As part of its examination, the Fed is looking at institutions’ own stress-testing to see why they came up with different results. Officials projected a $32.3bn loss at JPMorgan in the hypothetical scenario compared with the bank’s own projection of a loss of just $200m.Lets just face it, if one person says something is worth 10 cents and another says its worth $1.5 million there clearly is something suspect.
Opinion 1: Now if we put in perspective the particular intelligence that thinks JPM could lose $32.3 billion of its $250 billionish in reserve capital happens to be one that missed the housing bubble, does not understand just how badly they have destroyed the economy and markets with QE and has gotten nearly every financial projection wrong for the last 20 years…that could be interesting. Now, this particular intelligence is usually underestimating anything that it does not like and over estimating anything that its fond of…and they think JPM can lose $32.3 billion?
Logic would have it that a second opinion might be necessary, therefore, we turn to the intelligence with the greatest knowledge of derivatives, modelling and financial engineering that there is.
Opinion 2: They project a maximum loss of $200 million of reserve capital. HMMMMM. Might this particular organization be doing an optimistic self assessment? If you guessed “Yes” you would be correct. They are…but their models for VAR varied by 10’s of billions in losses versus imaginary profits and when implemented the head of CIO failed to do a simple regression analysis to see how the new modelling looked as per the last 10 years of historical trading that they had actually done…they did not even look back 1 year. This company estimated losses at 1 billion, then 2 billion then 3 billion then waited and suggested they would double again in the London Whale saga... yet this company thinks they will only lose $200 million in the self assessment of their stress readiness.
THIS IS NOT GOOD.
The opinions above are lousy and both done by self interested parties, the FED for opinion 1 and JPM for opinion 2. If the Fed thinks JPM could lose $32 billion we should increase that estimate to at least $120 billion. This, however, would decimate the reserves that JPM needs to support the demand deposits by its customers…of which there are 2.7 trillion.
So, clearly they would not have sufficient funds to handle withdrawals, moreover, there is no way they have sufficient funds NOW in my view. Right now, if every customer at JPM were to demand their deposit, they might get 12 cents on the dollar based on their simple reserves to deposits…however, given the above demonstration of inability, we need to take into account all the rotten assets, bad assumptions, bad calculations, bad models and bad securities that they hold but do not reflect. Additionally, we need to take into account the $79 trillion of derivatives that JPM would need to unwind. The process of unwinding those securities would likely ellicit losses in the trillions from spread alone - which would, therefore, award its valued customers with ZERO cents on the dollar above the FDIC guarantee…which would likely be paid out over many years.

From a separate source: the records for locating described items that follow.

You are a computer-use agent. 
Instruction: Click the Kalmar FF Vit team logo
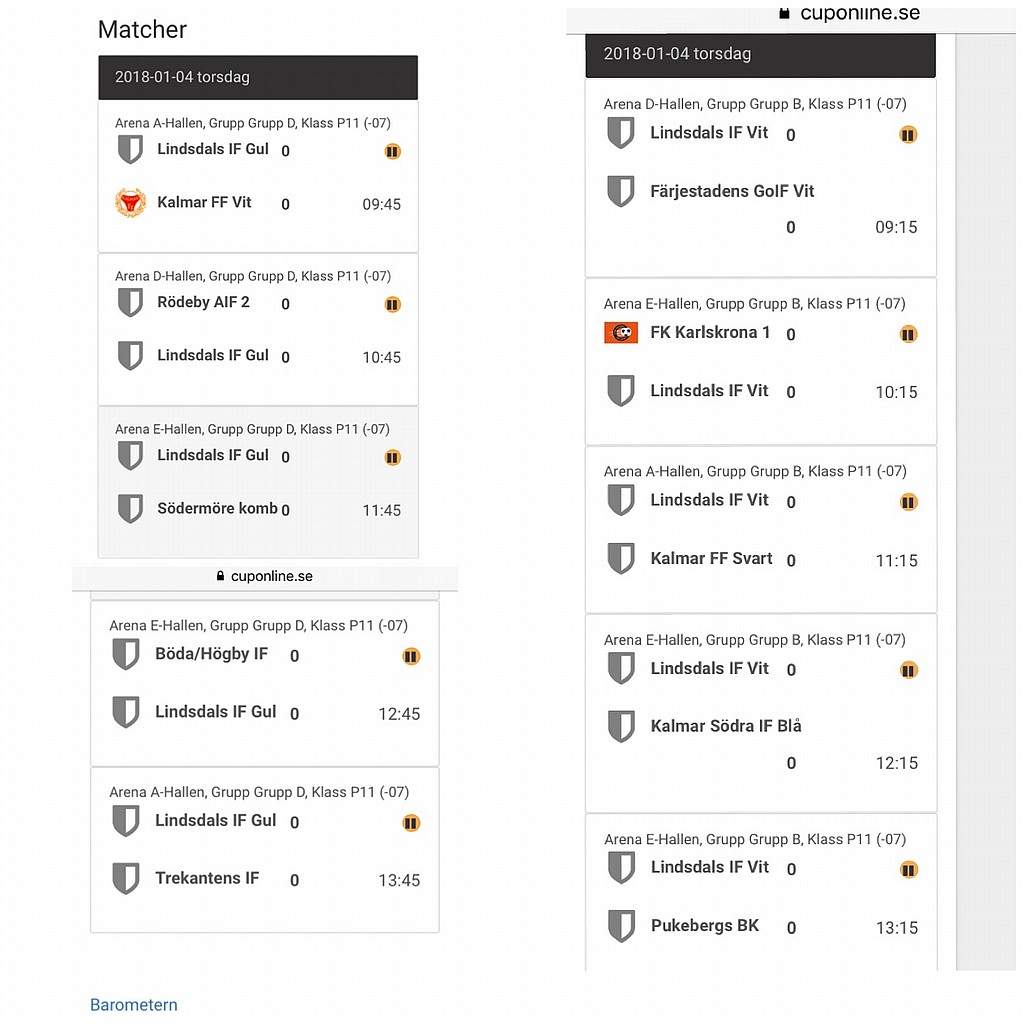click(131, 202)
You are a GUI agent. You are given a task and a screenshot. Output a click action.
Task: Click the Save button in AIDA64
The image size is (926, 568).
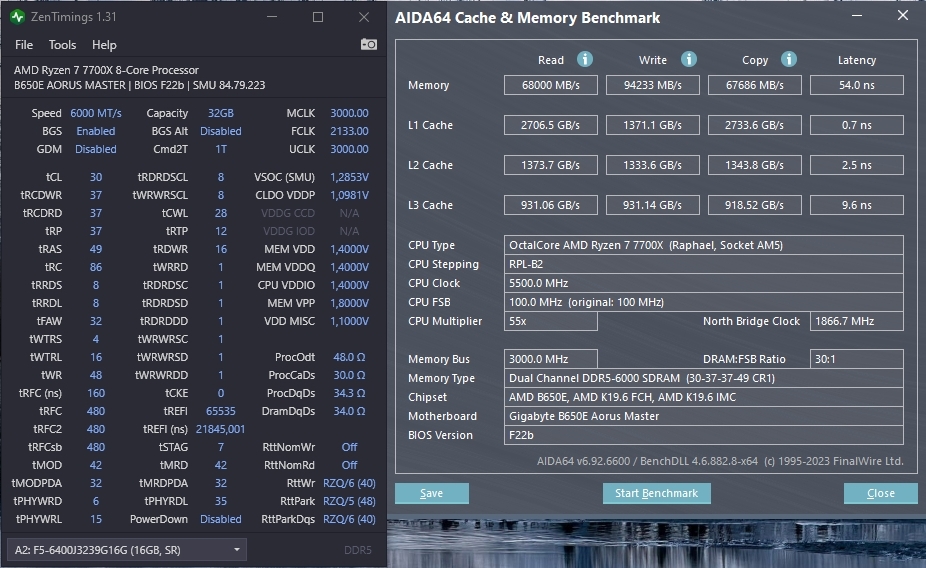click(x=432, y=493)
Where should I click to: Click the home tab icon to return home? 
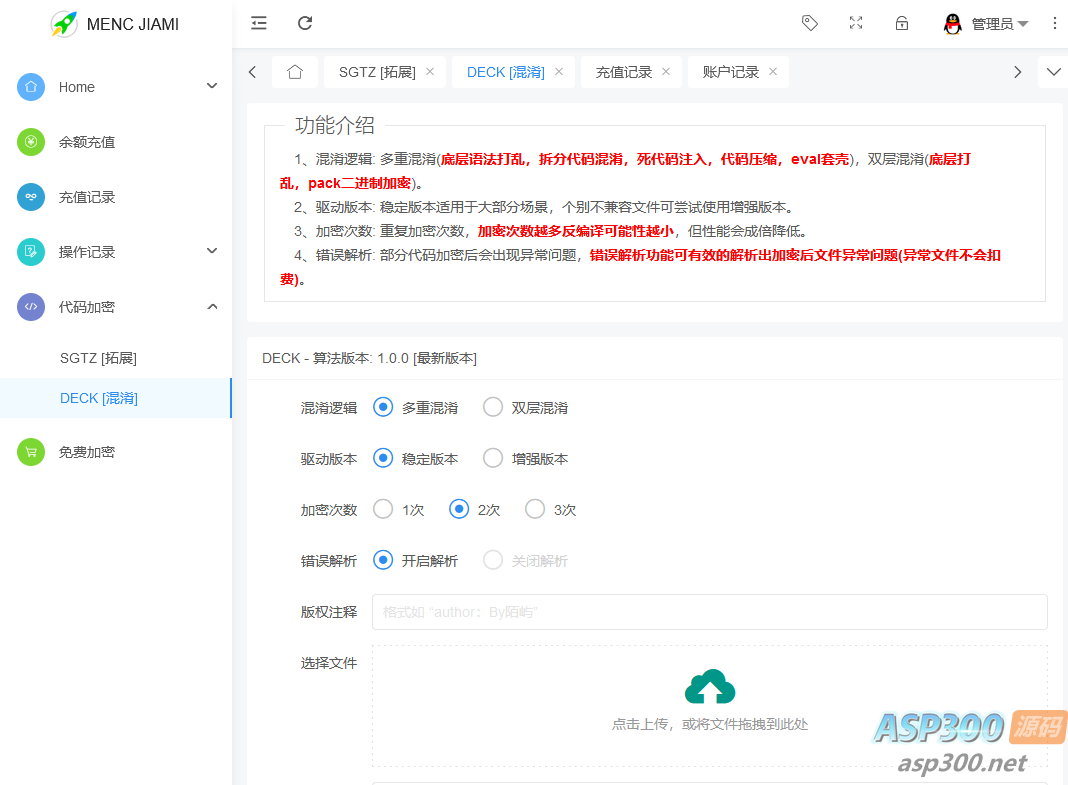[x=294, y=71]
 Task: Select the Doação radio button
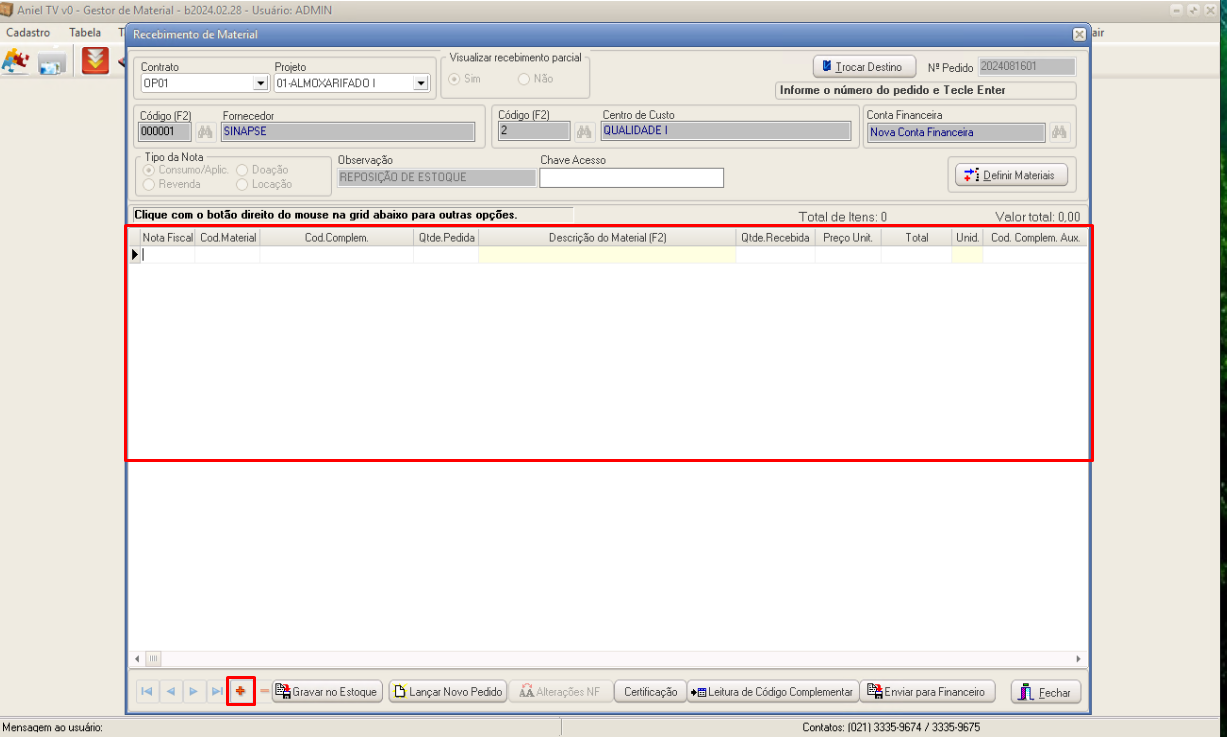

Cyprus is here already. It is in the US. Ben BURNanke does not even attempt to deny this but rather to obfuscate…and its living in the biggest and supposedly “Too Big To Fail-est” institutions which clearly have very troubling analysis and mathematics deficiencies. The question is simply “When?”
More importanbtly, however, where’s the "best modelling award" panel…they should be generously offering awards to all these institutions any minute now.